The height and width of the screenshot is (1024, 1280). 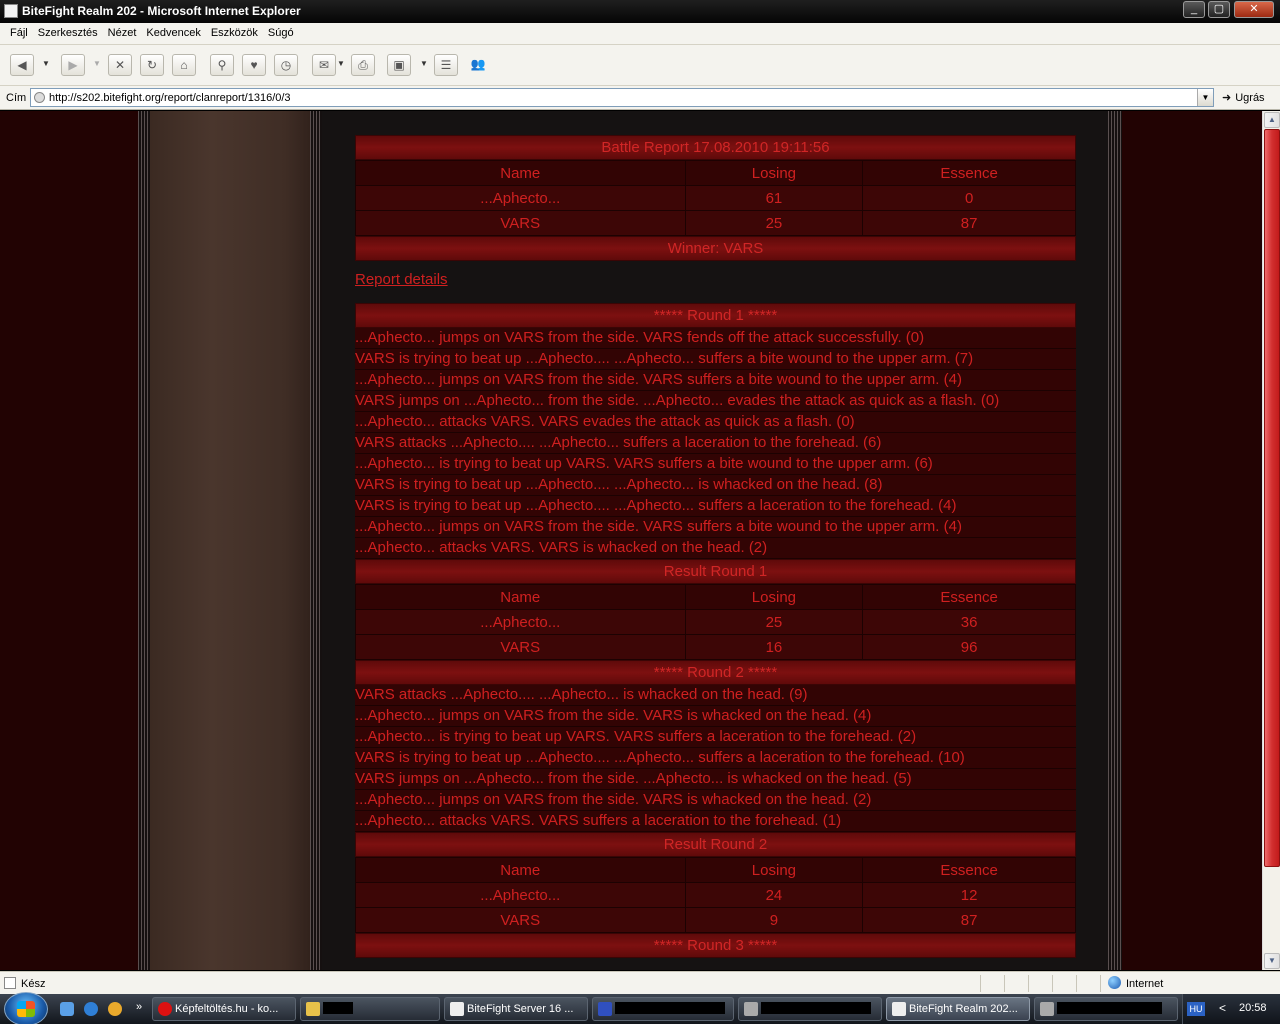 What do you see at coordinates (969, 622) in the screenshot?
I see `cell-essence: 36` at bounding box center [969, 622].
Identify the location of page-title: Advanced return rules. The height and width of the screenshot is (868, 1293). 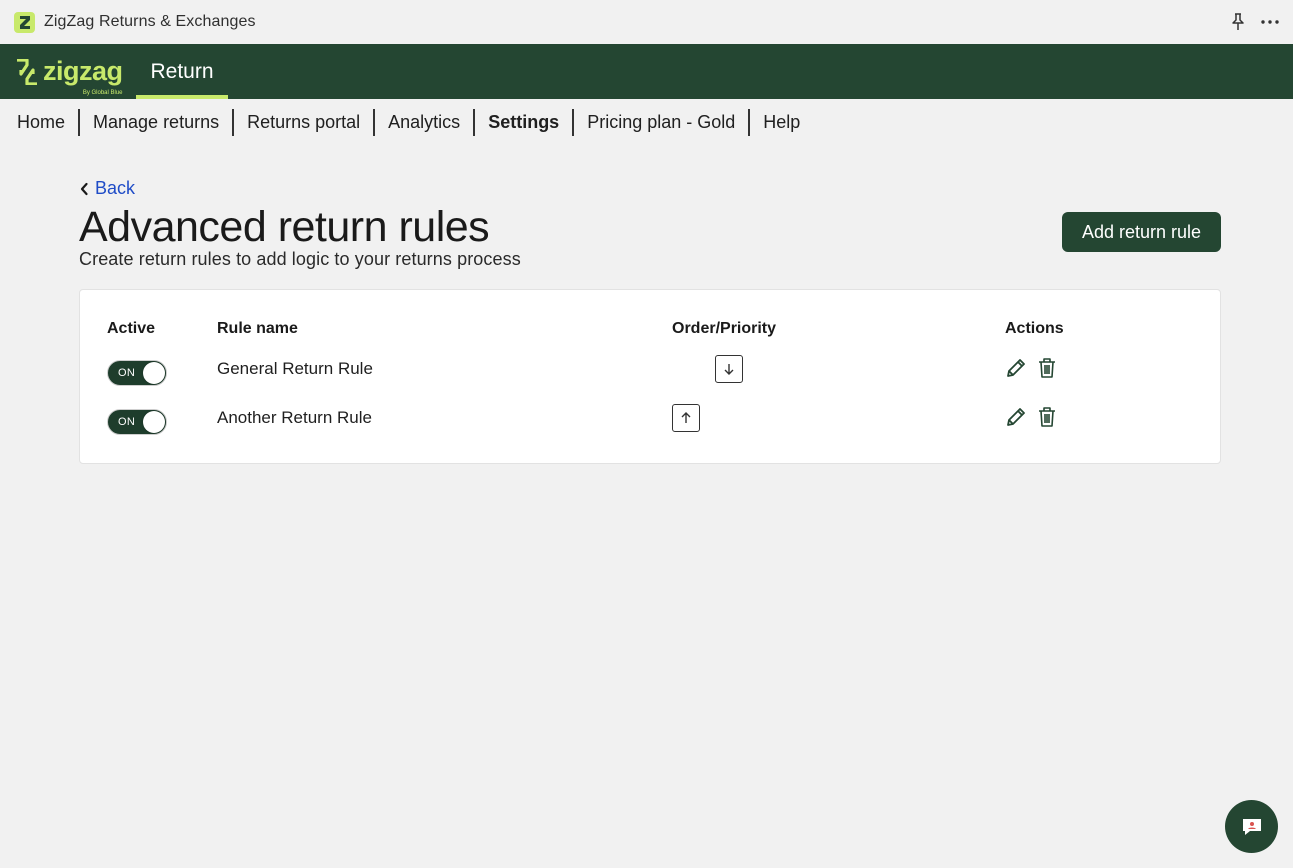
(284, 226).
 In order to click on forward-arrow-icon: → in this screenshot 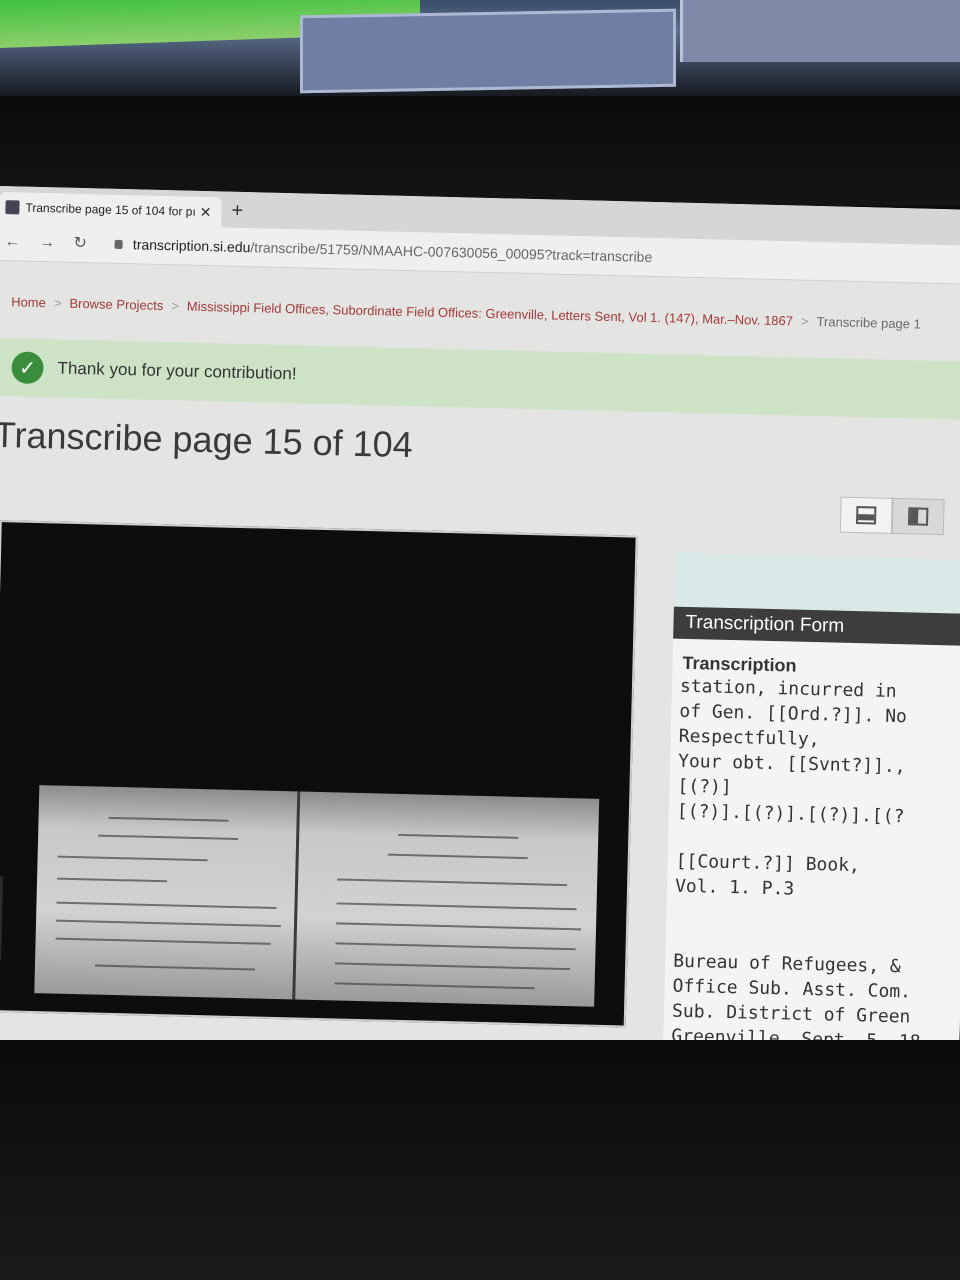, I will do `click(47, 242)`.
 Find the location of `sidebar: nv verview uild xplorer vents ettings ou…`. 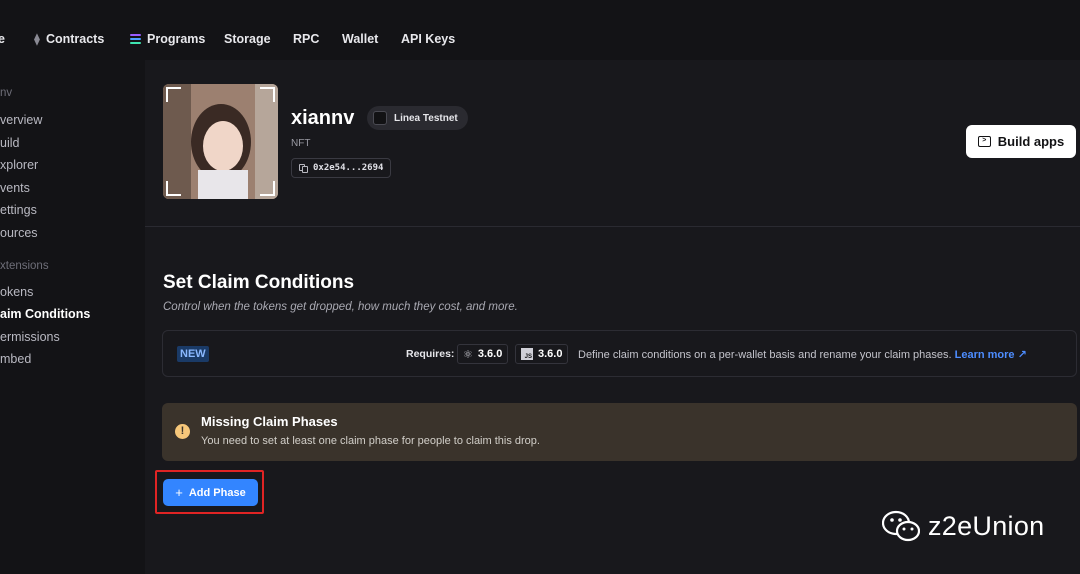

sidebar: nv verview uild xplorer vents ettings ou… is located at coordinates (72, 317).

*The task:* Copy the listing exactly, from the line containing "Find the location" through the end of the listing, with both ends included. Leave the pictures out of your copy.

*Written reply:*
 Find the location of `sidebar: nv verview uild xplorer vents ettings ou…`. 

sidebar: nv verview uild xplorer vents ettings ou… is located at coordinates (72, 317).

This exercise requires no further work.